Il importe, avant tout, de garder à l’enfant toute sa nouveauté, pour que l’expérience de la vie retrouve en lui toute sa fraîcheur.
Il faut l’aider à se trouver, lui apprendre à écouter et à se livrer au Maître intérieur qui le peut seul former en établissant en lui ce que l’Ecriture appelle l’ordre de l’amour.
Le mystère de Jésus vivant en l’Eglise, toutes les richesses de la révélation et de la liturgie, toutes les grâces sacramentelles doivent être assurément, pour un chrétien, au cœur de cette initiation.
Mais il faut que ces dons merveilleux soient toujours proposés à l’enfant avec le souci de ne point blesser le secret virginal de cette rencontre toute personnelle avec l’Hôte bien aimé de l’âme.

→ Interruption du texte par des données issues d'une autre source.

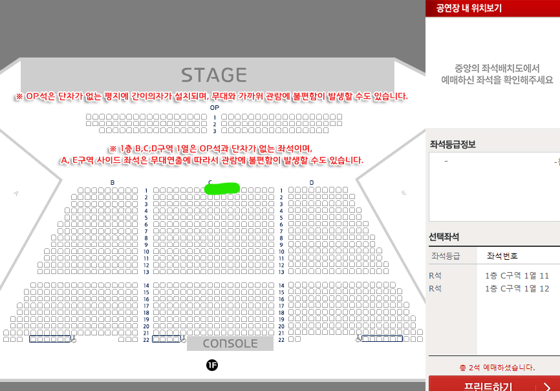Select the section E side area
Viewport: 560px width, 391px height.
pyautogui.click(x=404, y=193)
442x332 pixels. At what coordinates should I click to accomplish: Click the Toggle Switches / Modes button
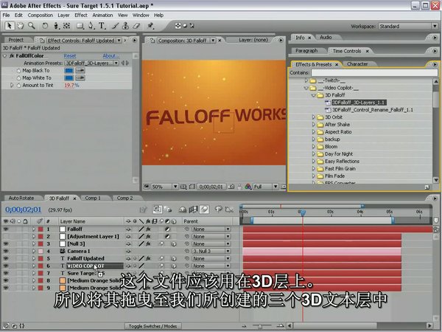(x=152, y=325)
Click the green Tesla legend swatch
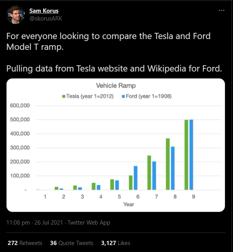This screenshot has height=252, width=233. click(64, 96)
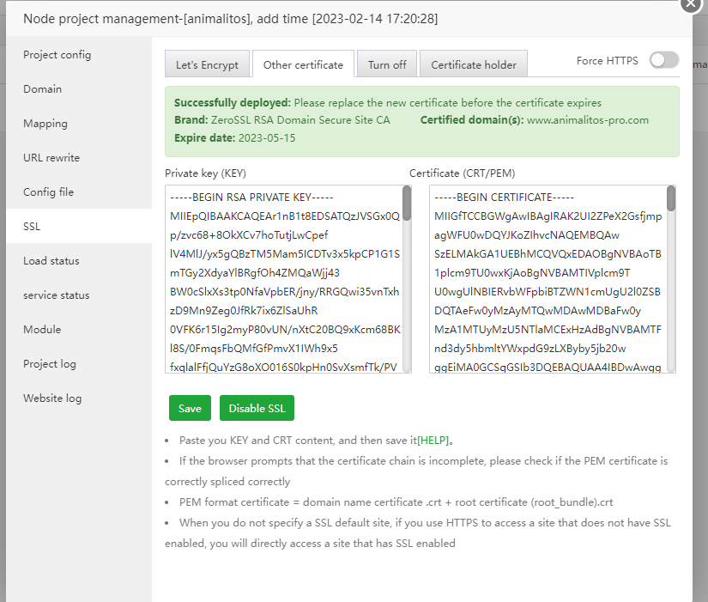Image resolution: width=708 pixels, height=602 pixels.
Task: Go to the Domain section
Action: click(43, 89)
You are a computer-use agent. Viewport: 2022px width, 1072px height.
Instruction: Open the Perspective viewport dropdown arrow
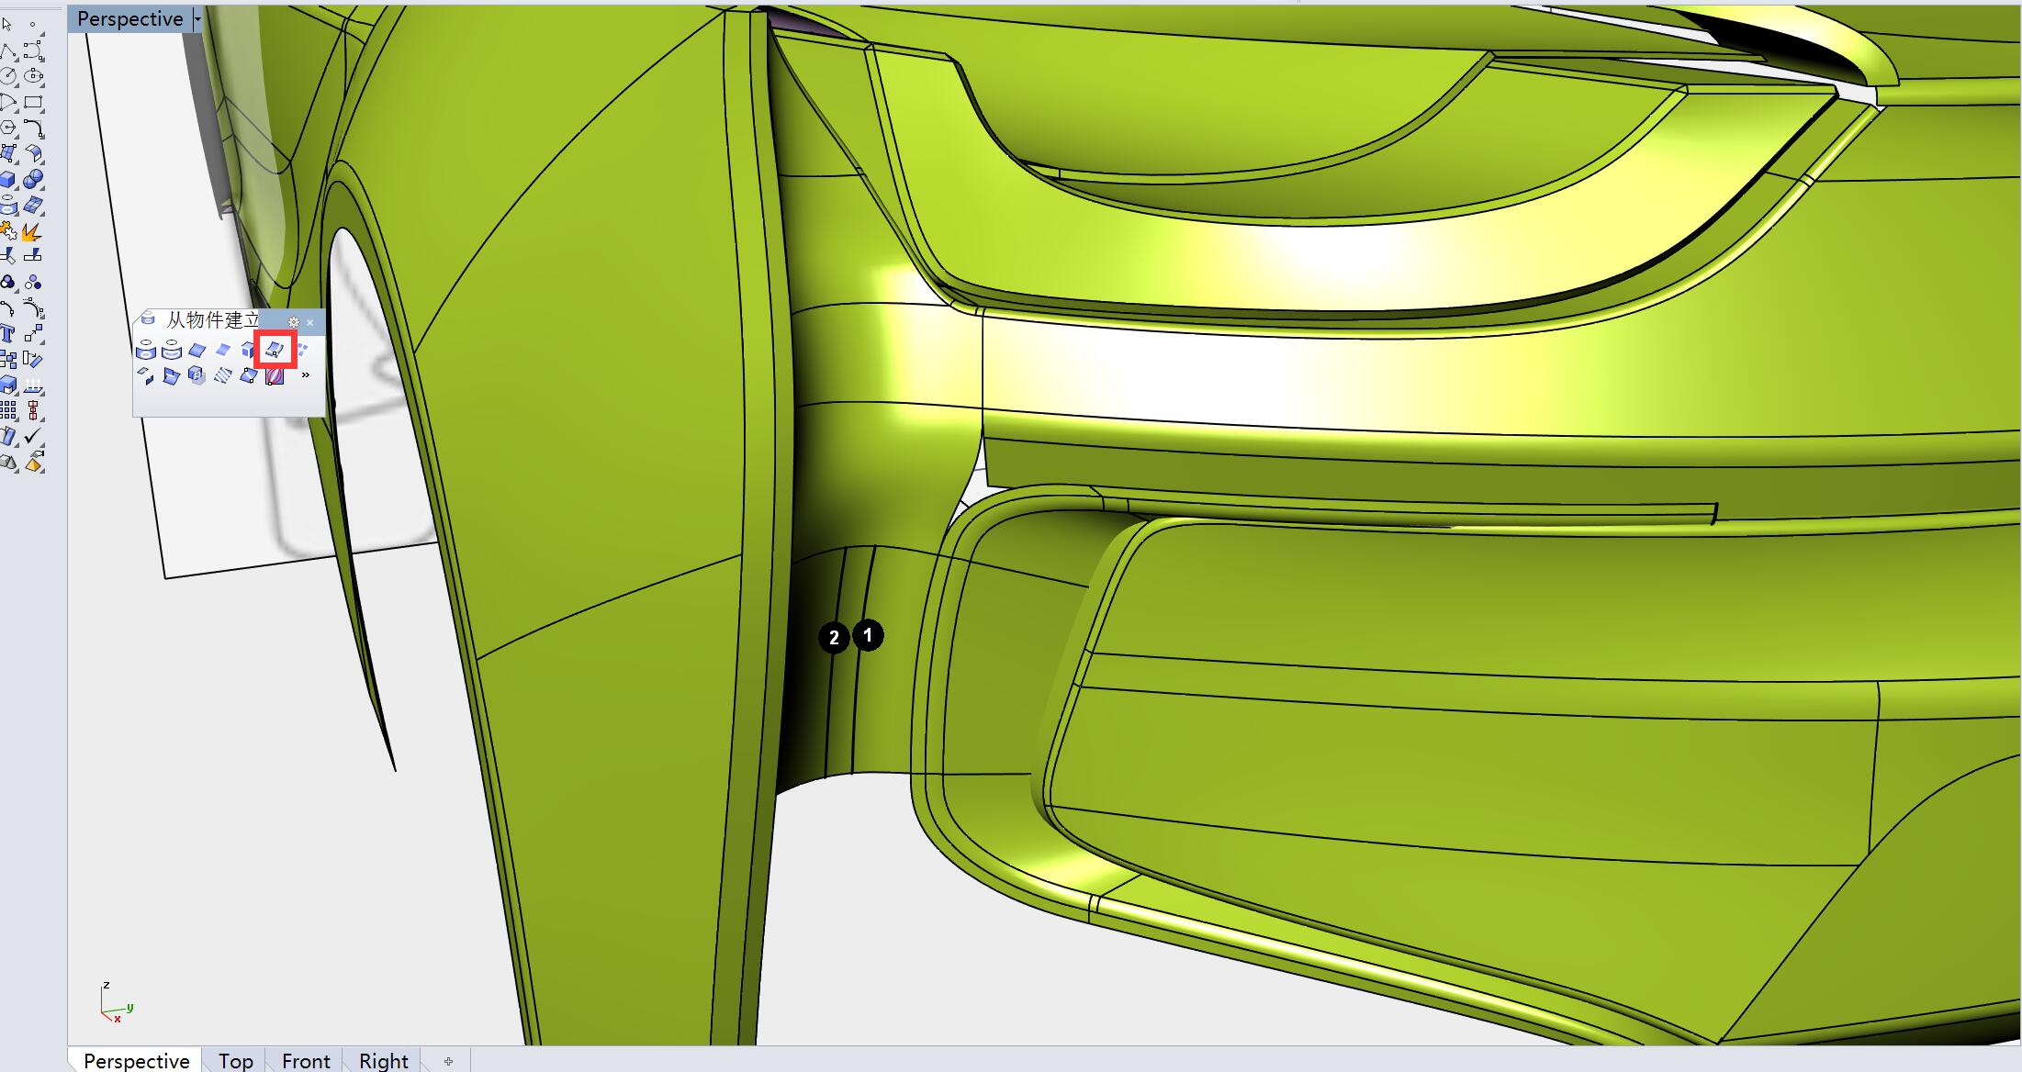197,18
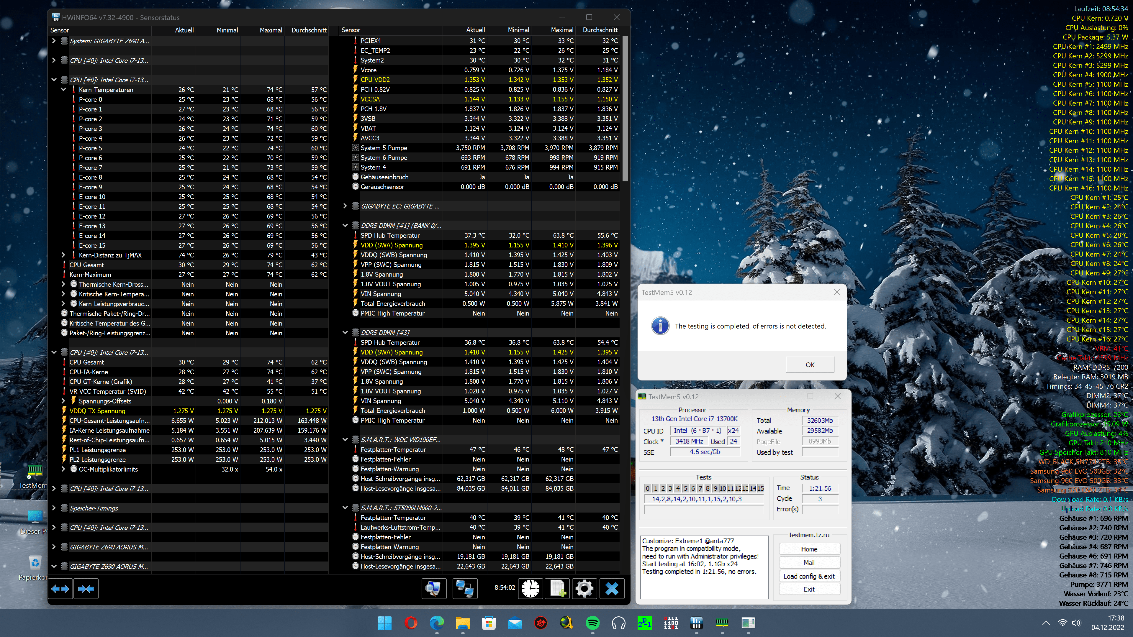This screenshot has width=1133, height=637.
Task: Expand the System: GIGABYTE Z690 sensor group
Action: 54,41
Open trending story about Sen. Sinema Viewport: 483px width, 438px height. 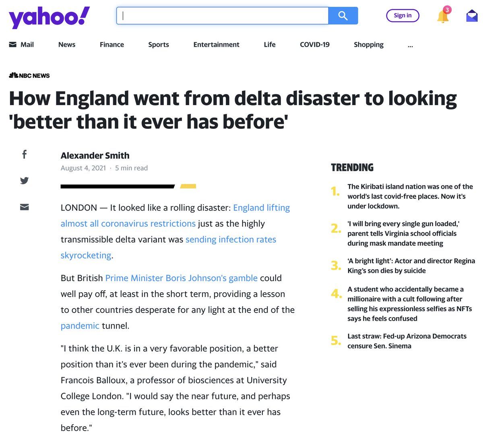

L’éducateur ne peut faire plus que de préparer l’enfant à cette mystérieuse confrontation, en lui apportant le rayonnement de sa vie intérieure, en abordant son âme comme un sanctuaire, avec cette réserve divine qui révèle la Présence devant laquelle on s’efface et qui la communique silencieusement. Il faut éviter le bruit, la violence, les cris : tout ce qui excite et tout ce qui extériorise.
L’éducation va de l’âme à l’âme par le truchement du silence.